Memang benar jika sebaik-baik pengalaman, adalah pengalaman menuntut ilmu. Karna di tempat kamu menuntut ilmu, kamu bisa mendapatkan dua pengalaman. Pertama, pengalaman menuntut ilmu, kedua pengalaman pedihnya merindu.

“Ayah, ayo berangkat.” Ujar Naura tak sabar.

“Ayo, jam sepuluh ya?”

“Lah.. kelas Naura kan jam tujuh” Naura mencoba bernegosiasi.

“Ya berarti nasib kamu, mau bareng ayah tapi telat, atau on time tapi berangkat sendiri.”

Naura bergumam dalam hati. Orang ini pasti bukan ayahnya, tapi pak Arif, dosen galak dan nyebelin untuk semua golongan mahasiswa. Kok bisa-bisanya Fahmi itu mau dibimbing sama ayah. Padahal mahasiswa lain berlomba-lomba dapet dosen yang baik hati dan suka ngasih nilai A. Atau mungkin Fahmi setipe dengan ayah? Atau mungkin, kita anak yang tertukar?

“Heh, kok malah bengong, cepet berangkat. Nanti dikasih D lho, sama temen ayah”

“Ayah...” air muka Naura mendadak kusut. “Assalamu'alaikum” Naura mencium tangan ayahnya.

“Wa'alaikumsalam, kuliah yang bener ya, jangan kaya mahasiswi ayah, yang dibenerin cuma muka. Hati sama nilai gak pernah geser dari huruf D.”

“Iya ayah, eh iya, ayah ada bimbingan baru?”

“Oh iya, dia kenal kamu katanya, semangat banget ngajuin judul. Kaya jaringan internet di kampus. Namanya.. siapa ya, lupa”

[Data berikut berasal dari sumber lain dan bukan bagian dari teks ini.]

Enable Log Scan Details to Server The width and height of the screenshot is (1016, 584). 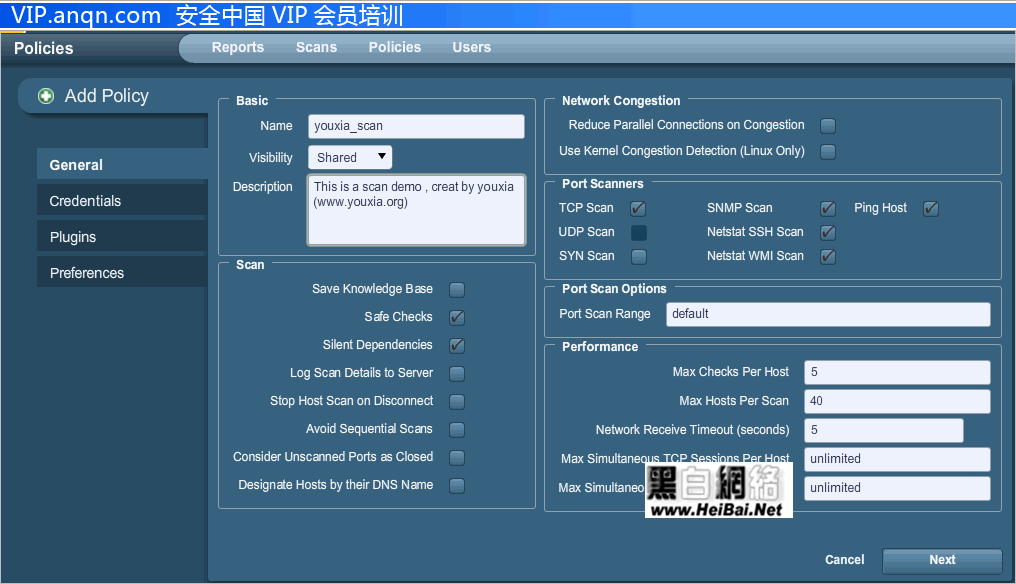[457, 374]
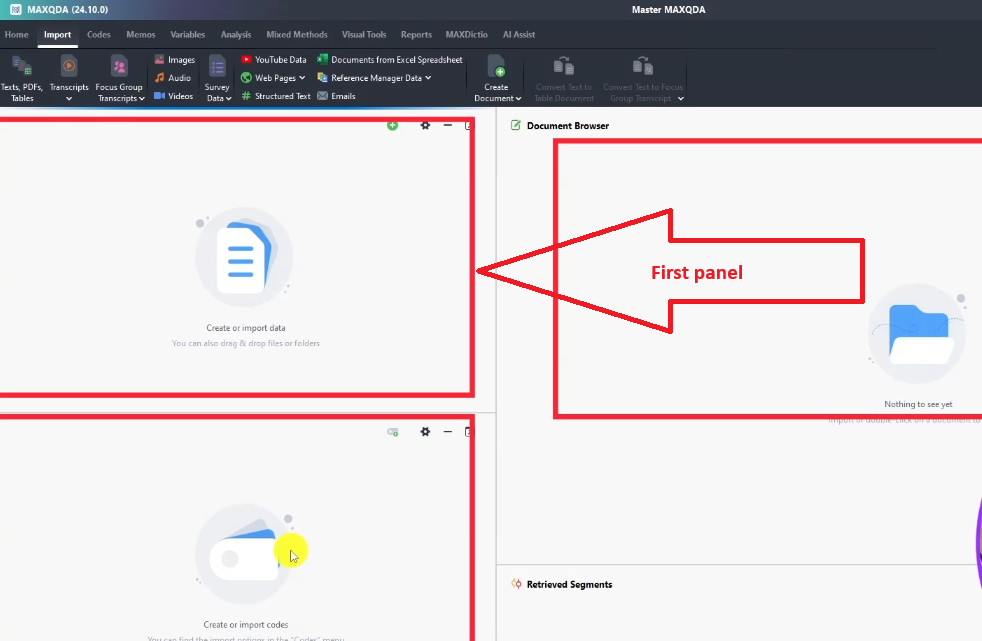This screenshot has height=641, width=982.
Task: Open settings gear in the document panel
Action: pyautogui.click(x=425, y=125)
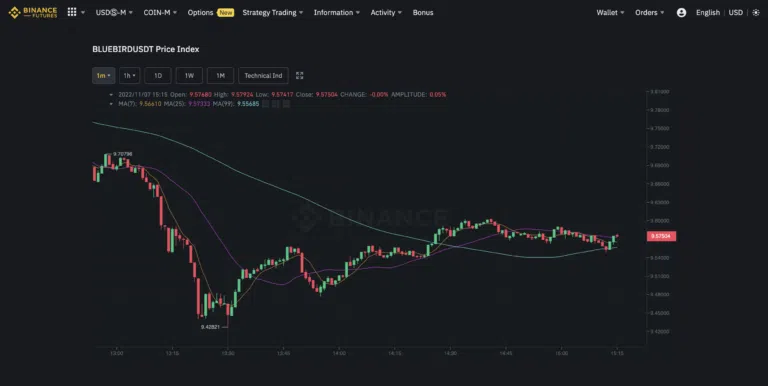Viewport: 768px width, 386px height.
Task: Expand chart to fullscreen icon
Action: click(x=300, y=75)
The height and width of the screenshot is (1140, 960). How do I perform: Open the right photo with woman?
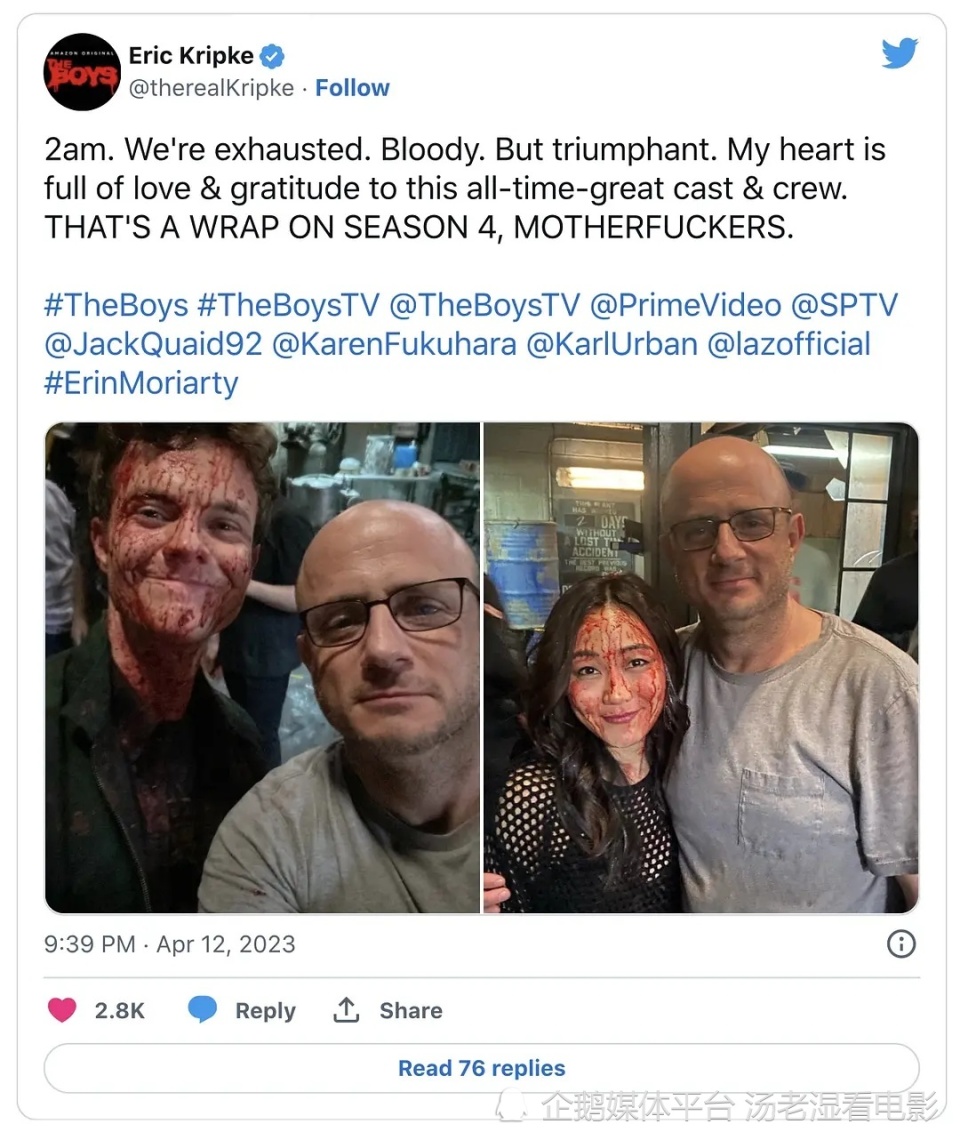pos(701,667)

“Fahmi.” Naura memastikan.

“Oh iya, itu dia. Kayanya cocok deh sama..”

“Sama siapa?” Naura tidak berharap ayahnya akan menyebut namanya.

“Sama ayah”

“Ah.. udahlah, berangkat dulu ayah, assalamu'alaikum”

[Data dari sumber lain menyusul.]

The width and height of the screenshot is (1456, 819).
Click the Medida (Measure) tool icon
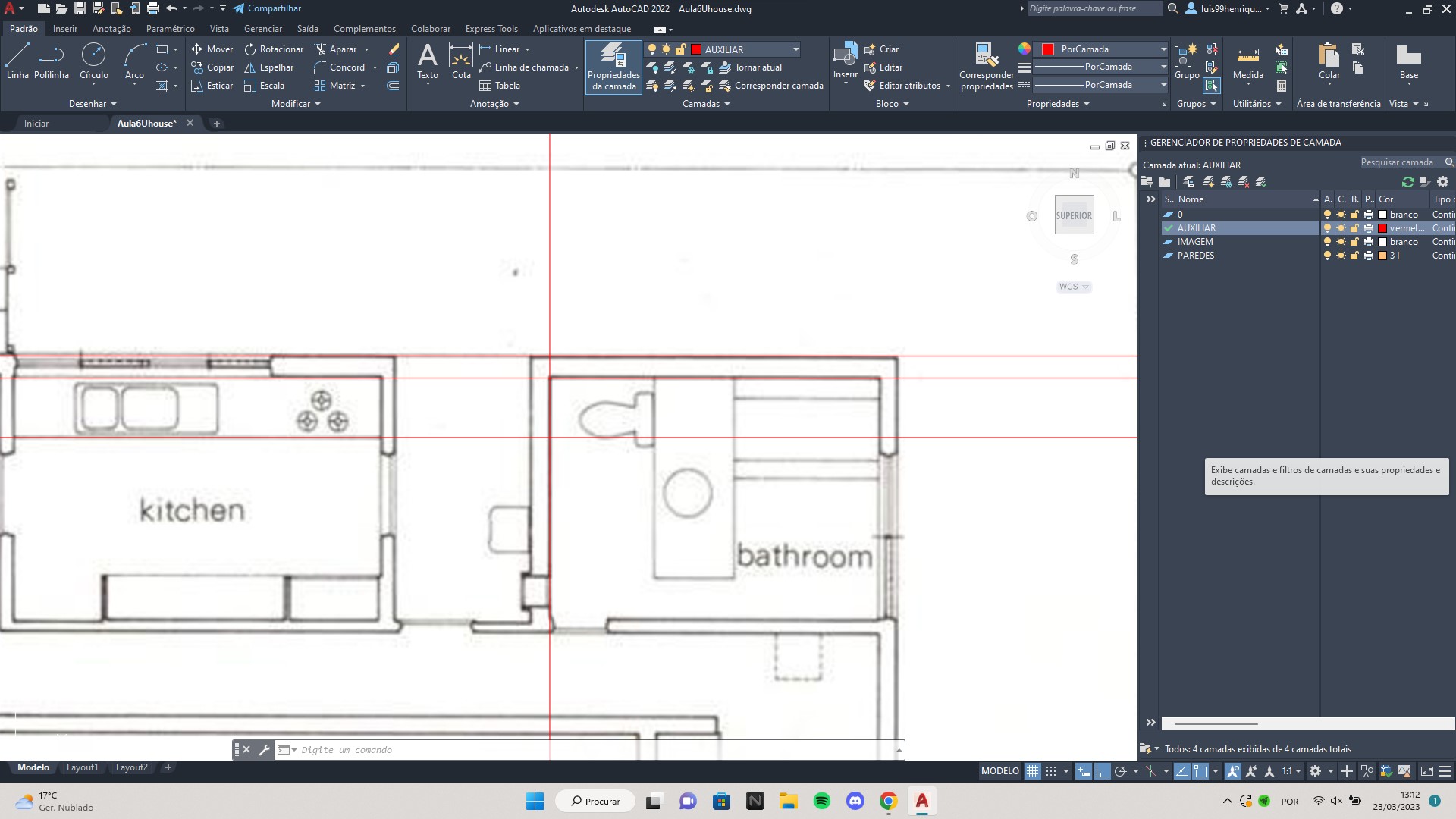1246,56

Hampir saja, jantung Naura copot dari tempatnya. Dia berharap ayahnya akan tetap sedingin kutub dan sebeku es balok dengan semua mahasiswanya, kecuali kak Fadli. Semoga Fahmi tidak melakukan hal aneh yang membuat ayah terkesima.

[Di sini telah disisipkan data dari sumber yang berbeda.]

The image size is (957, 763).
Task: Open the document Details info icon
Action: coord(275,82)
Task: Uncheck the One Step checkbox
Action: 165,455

Naura menaiki bus trans yang menuju ke kampusnya. ia segera mengeluarkan al-quran kecil pemberian ayahnya. Mengulang kembali hafalan yang sudah disetorkan pada ayah. Walau belum banyak, dan tak bertambah banyak, setidaknya Naura tak mau apa yang sudah dihafalkannya, hilang seperti karbondioksida yang selalu dia keluarkan.

***

“Nanti kalau sudah datang bisa disampaikan ya?”

“Iya, tentu saja”

Pagi ini kampus seperti bangun dari tidur. Beberapa mahasiswa sibuk mempersiapkan acara bazaar yang sebentar lagi tiba. Semuanya serempak menyukseskan acara tahunan tersebut. Beberapa lainnya juga sibuk menyiapkan presentasi masing-masing. Ada juga mahasiswa yang hanya duduk memenuhi bangku taman. Namun, apapun itu Naura rindu. Rindu akan hiruk pikuk kampus serta segala kepenatannya. Rindu akan sesosok lelaki yang diharap jadi imamnya, kak Fadli. Dan mungkin rindu-rindu itulah yang mendorong ayah untuk menjadi dosen. Makhluk yang tidak rela melepas kenangan kuliah.

“Naura”

“Wa'alaikumsalam Windy..” Naura mengingatkan.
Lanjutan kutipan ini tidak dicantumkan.